Para o maior partido na oposição, o objectivo é apurar a natureza do incidente, avaliar os impactos sobre cidadãos e empresas, analisar os mecanismos de resposta adoptados, verificar o estado da cibersegurança nacional e identificar eventuais responsabilidades institucionais.
No comunicado, a UNITA considera “inaceitável” que um serviço classificado como essencial permaneça indisponível durante mais de dois dias sem informações detalhadas e tempestivas à população. A bancada parlamentar defende igualmente que os consumidores devem ser esclarecidos sobre a possibilidade de indemnizações pelos prejuízos sofridos e sobre a eventual exposição de dados pessoais, empresariais ou institucionais durante a interrupção dos serviços.
Por outro lado, o incidente também reacendeu o debate em torno da privatização da UNITEL, um dos processos mais relevantes do Programa de Privatizações (PROPRIV). A oposição sustenta que a alienação de 15% da participação estatal por 318 milhões de dólares ocorreu abaixo do valor potencial estimado em cerca de 600 milhões de dólares, apontando uma diferença de aproximadamente 282 milhões de dólares. Para a UNITA, estes números levantam dúvidas sobre a valorização dos activos públicos e sobre a estratégia adoptada pelo Estado na alienação da empresa. Essa posição corresponde à avaliação política expressa pelo partido.
Outro elemento que passa a integrar o debate é a recente inauguração do Data Center nacional, apresentado pelo Executivo como um investimento estratégico destinado a reforçar a modernização tecnológica e a capacidade digital do país. Para a oposição, a ocorrência de um apagão de grande dimensão pouco tempo depois desse investimento suscita questões sobre a resiliência da infraestrutura tecnológica e sobre os mecanismos de redundância e continuidade operacional. Até ao momento, não foi estabelecida qualquer relação oficial entre o incidente na UNITEL e o funcionamento do Data Center.
Especialistas em governação digital defendem que interrupções prolongadas em operadores de telecomunicações exigem avaliações técnicas independentes, devido ao impacto transversal que produzem na actividade económica, nos serviços públicos e na confiança dos utilizadores. Em mercados regulados, investigações desta natureza procuram determinar se houve falha tecnológica, erro operacional, vulnerabilidade de segurança ou outros factores.
A proposta da UNITA prevê que o Parlamento solicite um relatório detalhado sobre as causas do apagão, os impactos registados, as medidas de mitigação adoptadas, os protocolos de recuperação dos serviços, os mecanismos de protecção da informação e as lições retiradas para reforçar a segurança das infraestruturas críticas.
O episódio surge numa altura em que Angola acelera a digitalização da economia e dos serviços públicos, tornando a estabilidade das redes de telecomunicações um factor determinante para o funcionamento do sistema financeiro, da administração pública, da saúde, da educação e da actividade empresarial.

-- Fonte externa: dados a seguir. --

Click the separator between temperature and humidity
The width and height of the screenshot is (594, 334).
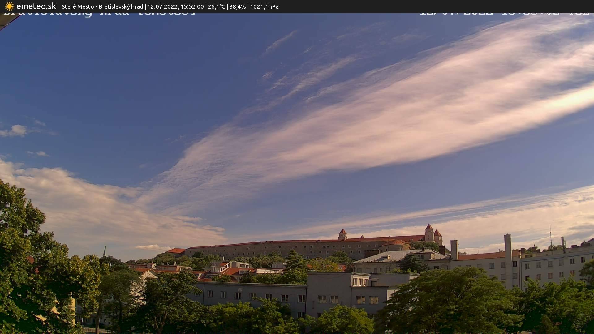click(227, 6)
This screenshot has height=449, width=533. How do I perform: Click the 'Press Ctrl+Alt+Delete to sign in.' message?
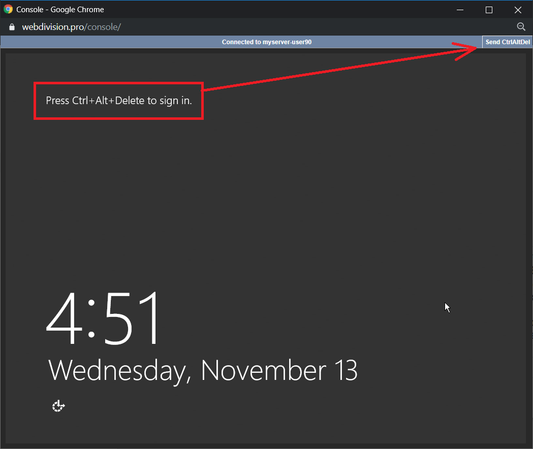pos(119,101)
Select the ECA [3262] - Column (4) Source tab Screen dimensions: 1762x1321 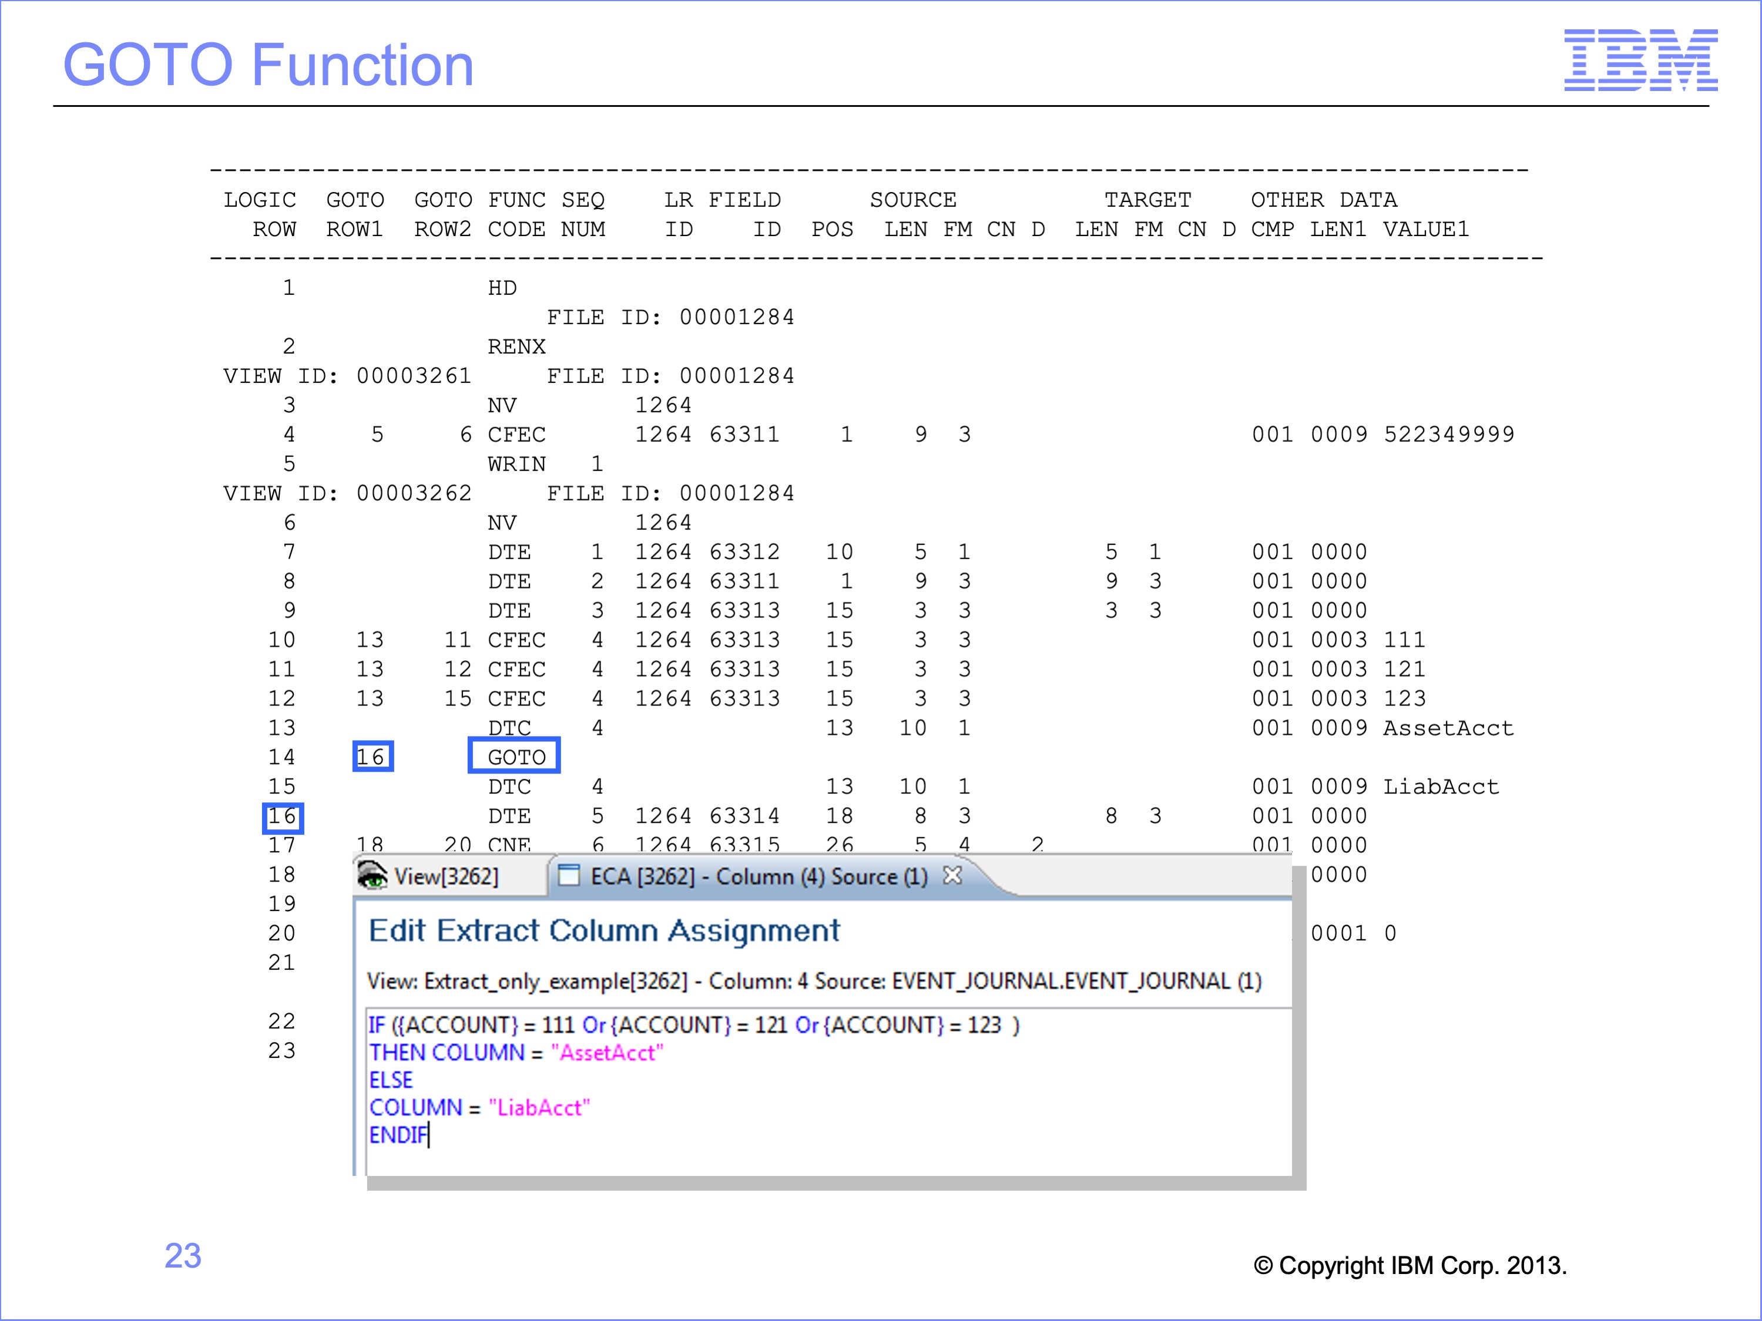[x=758, y=877]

Enquanto persistirem perguntas sem respostas públicas sobre a origem da falha, a extensão dos prejuízos, a eventual responsabilidade dos intervenientes e as garantias de que situações semelhantes não voltarão a ocorrer, o apagão da UNITEL continuará a alimentar o debate político e institucional sobre a gestão de um dos sectores mais estratégicos da economia angolana.
No entanto, até ao momento, nem a Assembleia Nacional confirmou a criação da comissão parlamentar de inquérito nem as autoridades competentes divulgaram um relatório técnico público com conclusões oficiais sobre as causas do incidente.